Duffy has also taken issue with John Costello's "Scrooge-like" depiction of Croke Park over Central Council's award of an additional €15,000 grant to Dublin arising from their involvement with Mayo in last September's money-spinning All-Ireland semi-final replay.
"Disappointing and misplaced" is how the Monaghan official describes the charge, contained in Costello's annual Dublin GAA report.
Nor does he pull his punches over the disciplinary sequel to last July's challenge match between Dublin and Armagh.
"Even though the name of the player alleged to have been responsible for Davy Byrne's injury was in general circulation, no assistance was forthcoming from the counties in bringing the player to account," Duffy writes in his annual report to Congress, released today.
"Given the unwillingness of either county to co-operate in identifying any of the guilty parties, the only option available to CCCC was the proposal of a fine, a penalty that was subsequently imposed at a hearing.

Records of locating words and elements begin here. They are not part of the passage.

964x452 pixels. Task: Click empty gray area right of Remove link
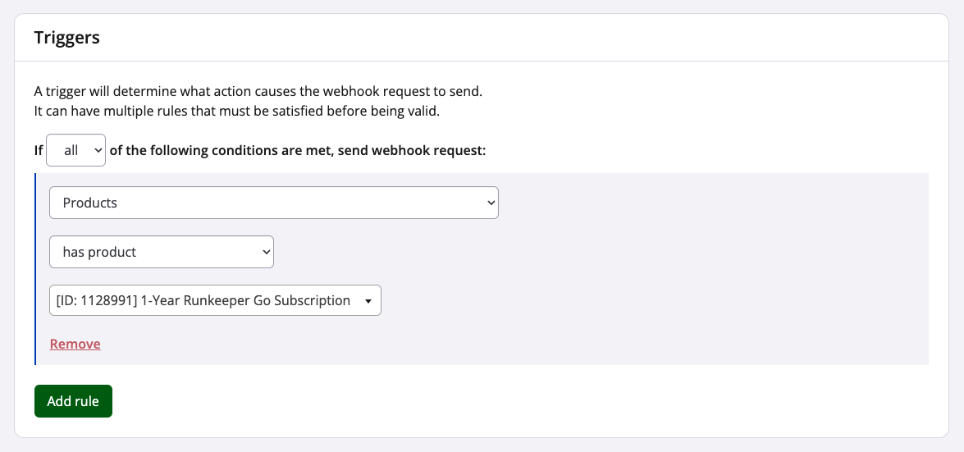pos(492,344)
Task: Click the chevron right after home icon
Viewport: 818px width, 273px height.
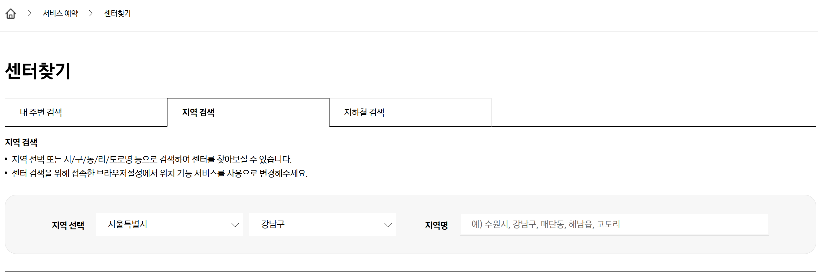Action: [x=30, y=13]
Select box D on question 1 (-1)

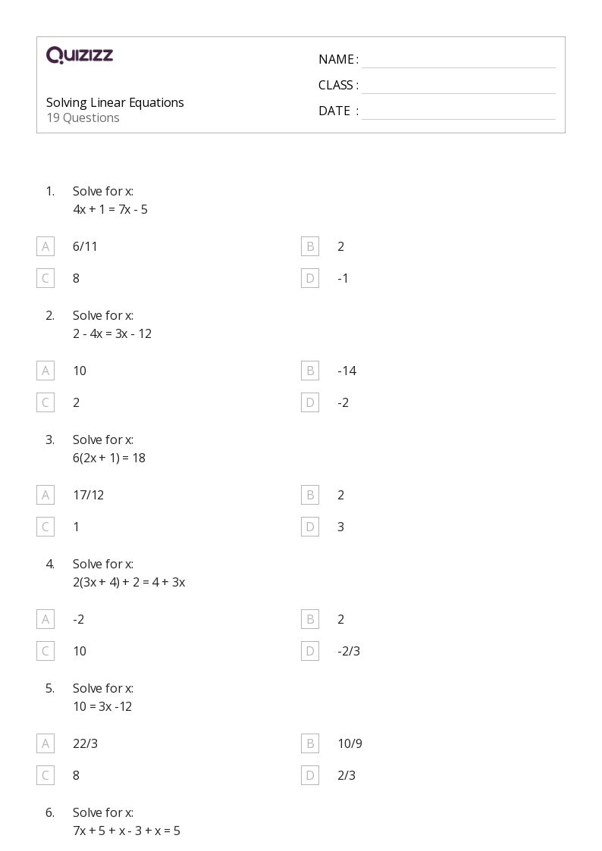click(x=309, y=278)
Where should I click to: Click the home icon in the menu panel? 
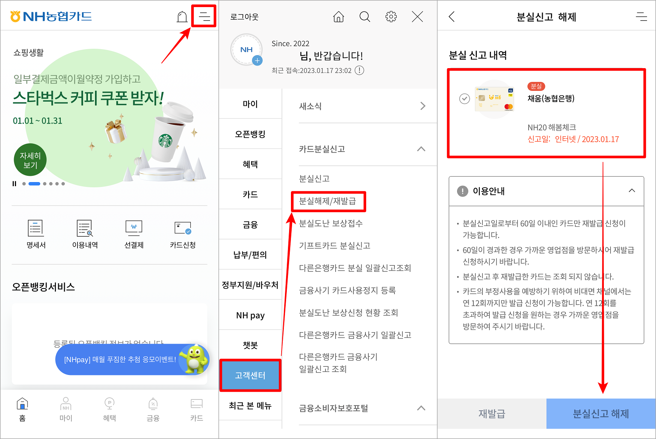click(338, 17)
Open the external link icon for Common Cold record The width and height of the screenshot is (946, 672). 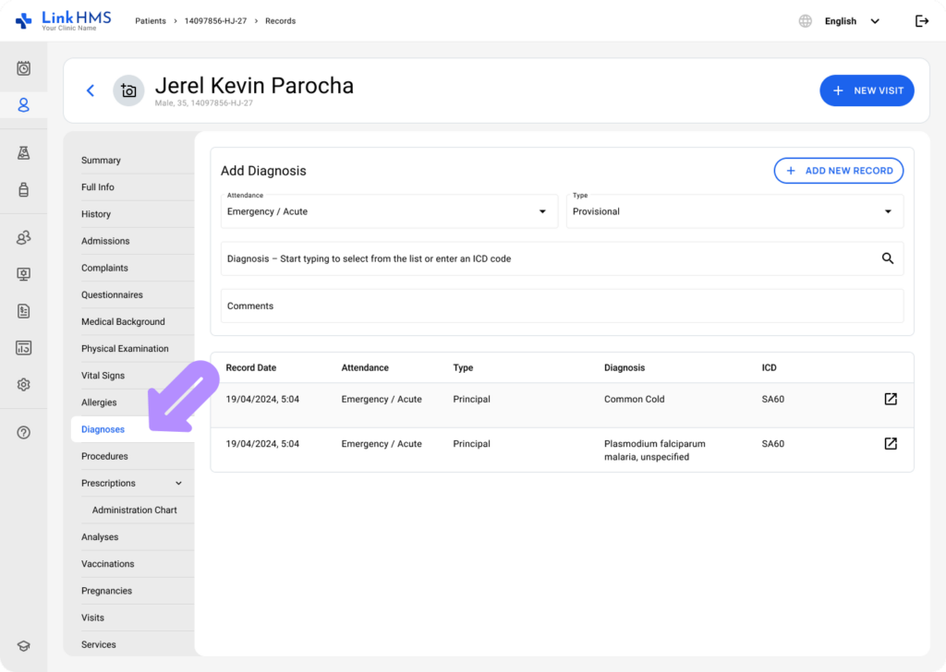[x=890, y=399]
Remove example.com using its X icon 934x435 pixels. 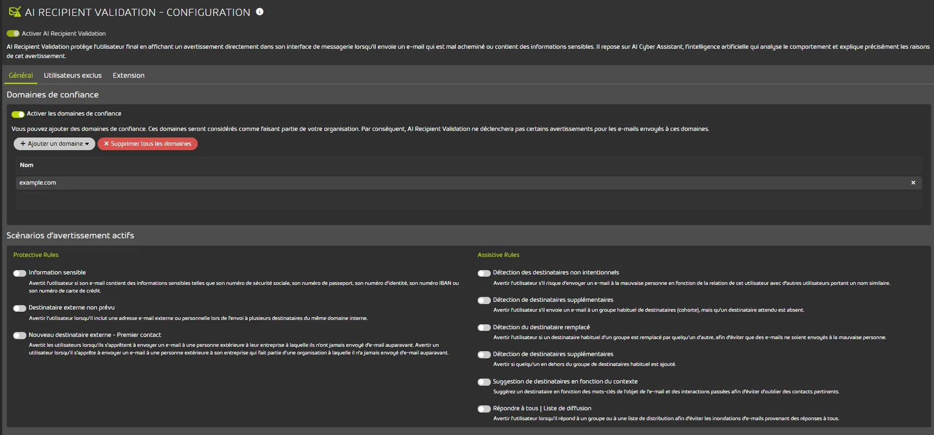pos(913,183)
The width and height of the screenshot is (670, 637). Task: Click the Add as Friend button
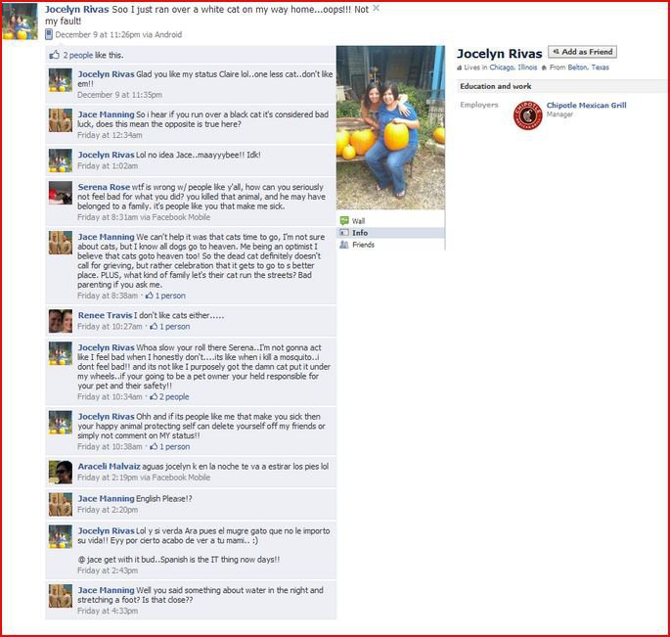(x=582, y=52)
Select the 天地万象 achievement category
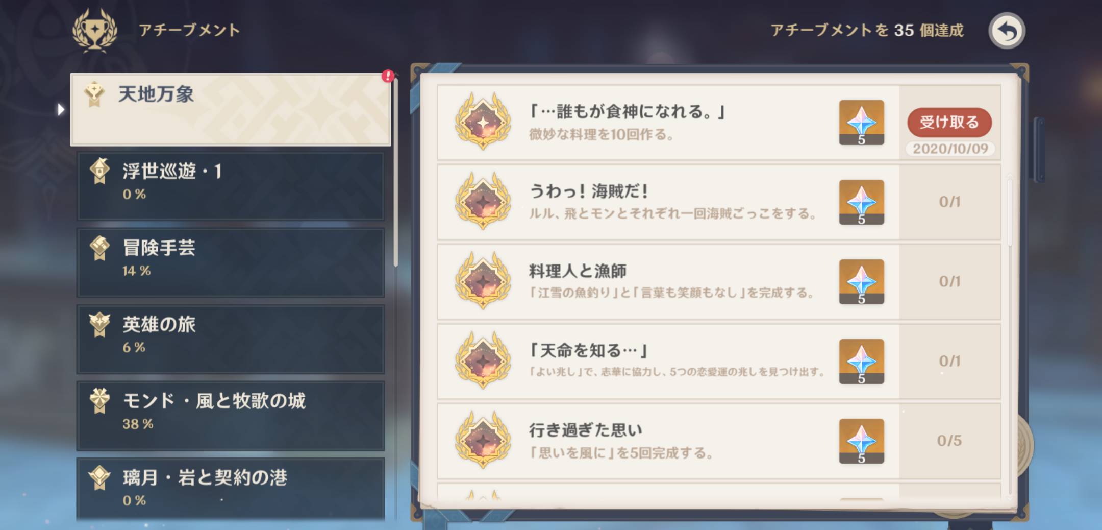1102x530 pixels. (231, 109)
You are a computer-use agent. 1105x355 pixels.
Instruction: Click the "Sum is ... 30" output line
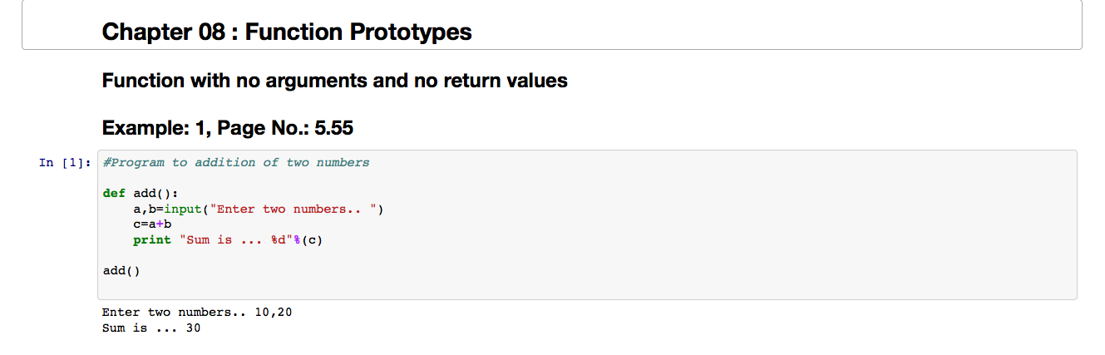point(151,328)
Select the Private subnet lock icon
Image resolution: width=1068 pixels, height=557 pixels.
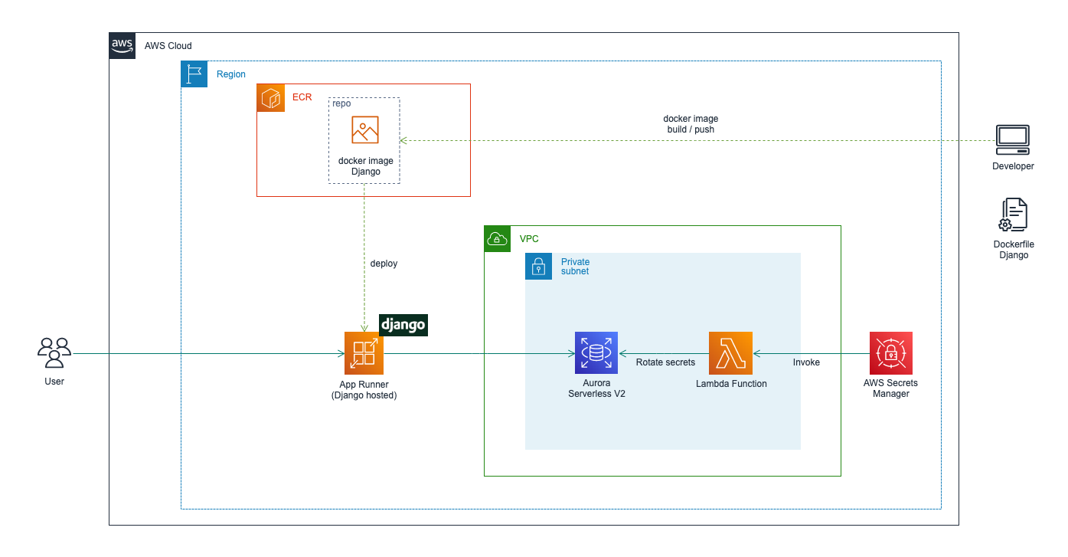[538, 266]

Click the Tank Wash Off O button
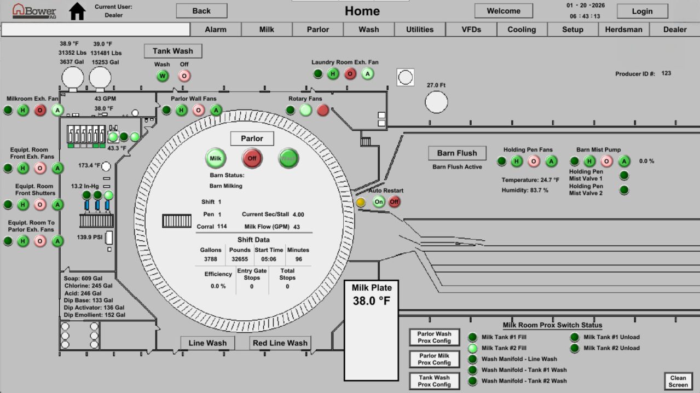[x=184, y=76]
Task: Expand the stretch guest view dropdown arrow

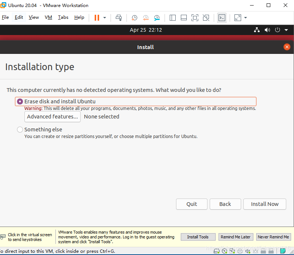Action: click(246, 18)
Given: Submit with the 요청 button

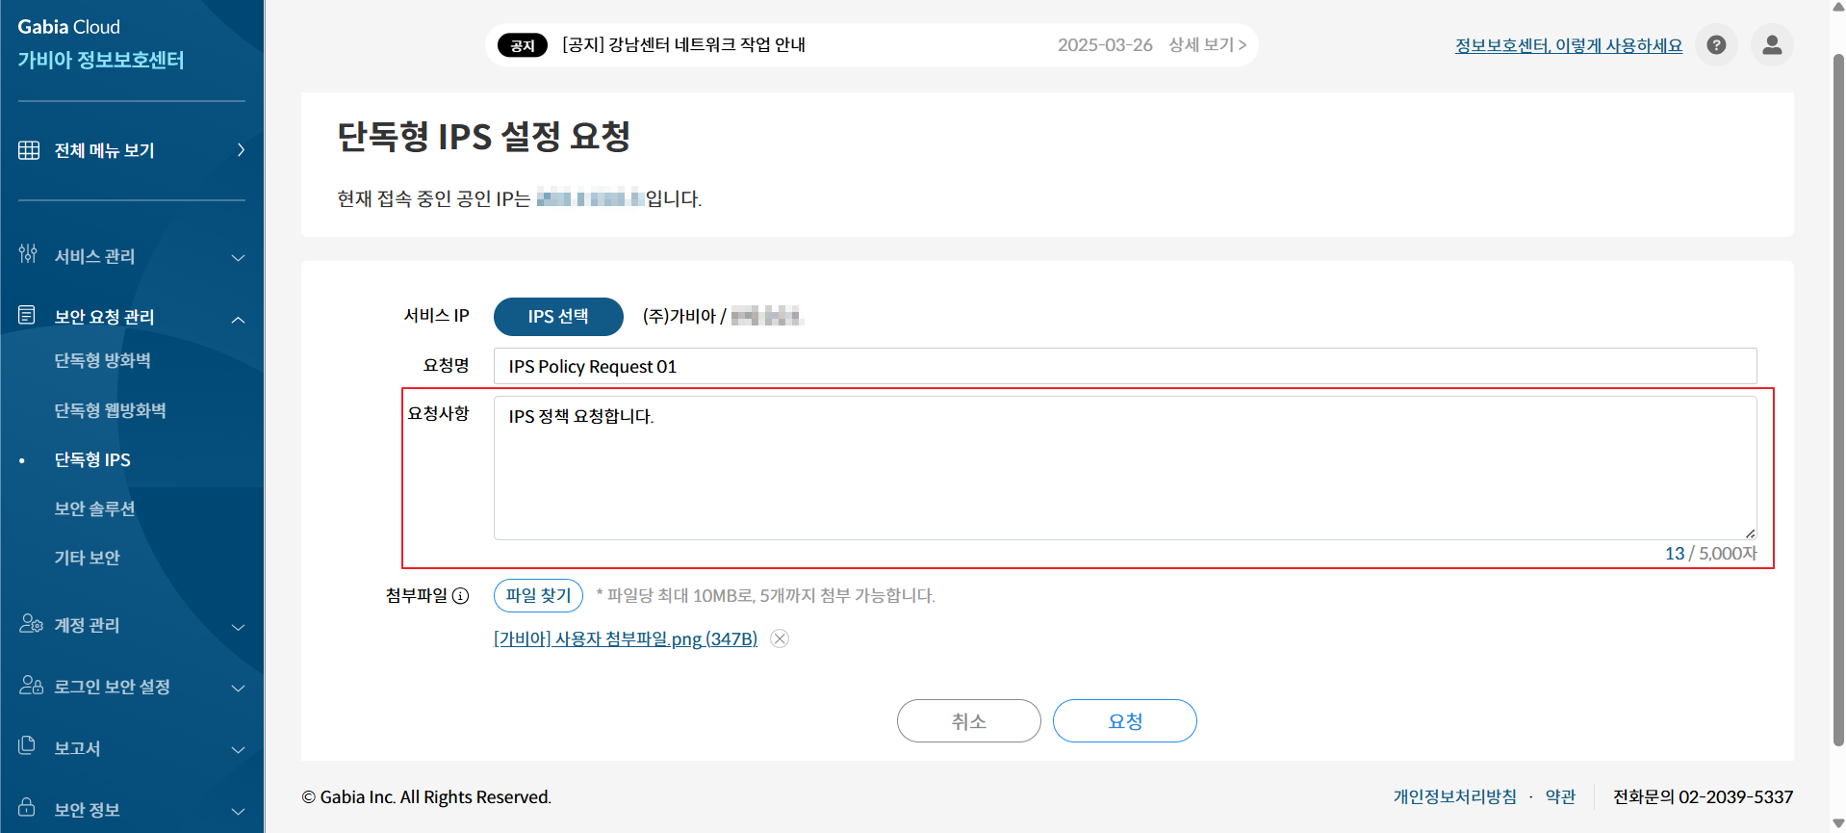Looking at the screenshot, I should (x=1125, y=721).
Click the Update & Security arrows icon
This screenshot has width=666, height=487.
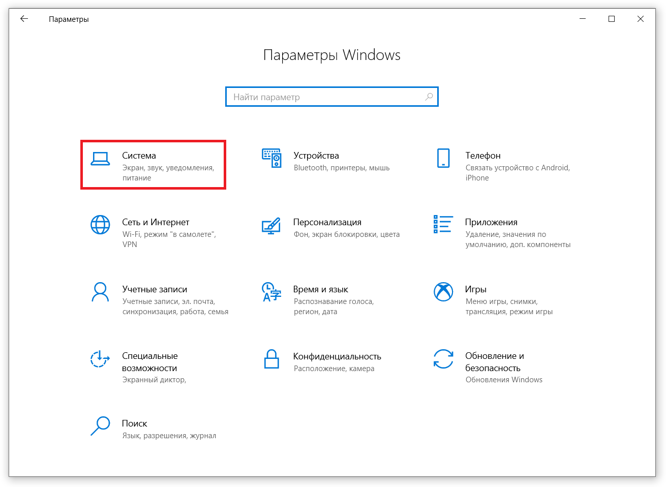[443, 359]
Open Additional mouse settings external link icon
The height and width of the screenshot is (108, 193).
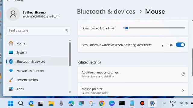coord(183,74)
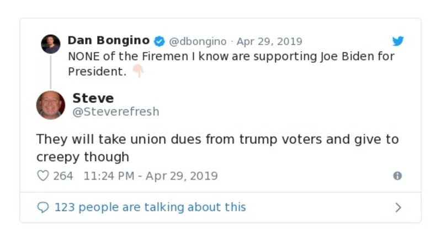Image resolution: width=441 pixels, height=244 pixels.
Task: Click the Twitter bird logo
Action: point(398,41)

"It will probably be considered naïve on my part to criticise the position taken by the counties, but the misguided loyalty that protects players who engage in violent behaviour on the pitch can only be seen, by those concerned with the good of the game, as a failure of leadership.
"Group solidarity is one thing; a code of silence that condones violence is quite another," he remarks, adding: "We have all witnessed how elite professional sport has lost much of its integrity through a loss of genuine sporting values. Codes of silence and cover-ups remind us that Gaelic games are not immune to such damage."
Duffy also deals with the fall-out to Diarmuid Connolly's successful DRA appeal allowing him to play in the Mayo replay, issuing a trenchant defence of the GAA's existing disciplinary structures.
"Commentators were entitled to question the DRA decision in respect of Diarmuid Connolly (although one wonders if the outcry would have been as great if the player was someone other than Diarmuid Connolly), but it was nothing short of lazy headline-seeking commentary to use this to suggest that our disciplinary structures are not fit for purpose," the director-general maintains.
Meanwhile, Duffy defends the €15,000 Sky Blue grant arising from that replay, on the grounds that "Dublin enjoys a much higher level of current funding than any other county, that it enjoys vastly greater commercial revenues than other counties, that it incurs lower costs in terms of players' travelling expenses to games and training than all other counties, and that it has a far greater fundraising capacity than most."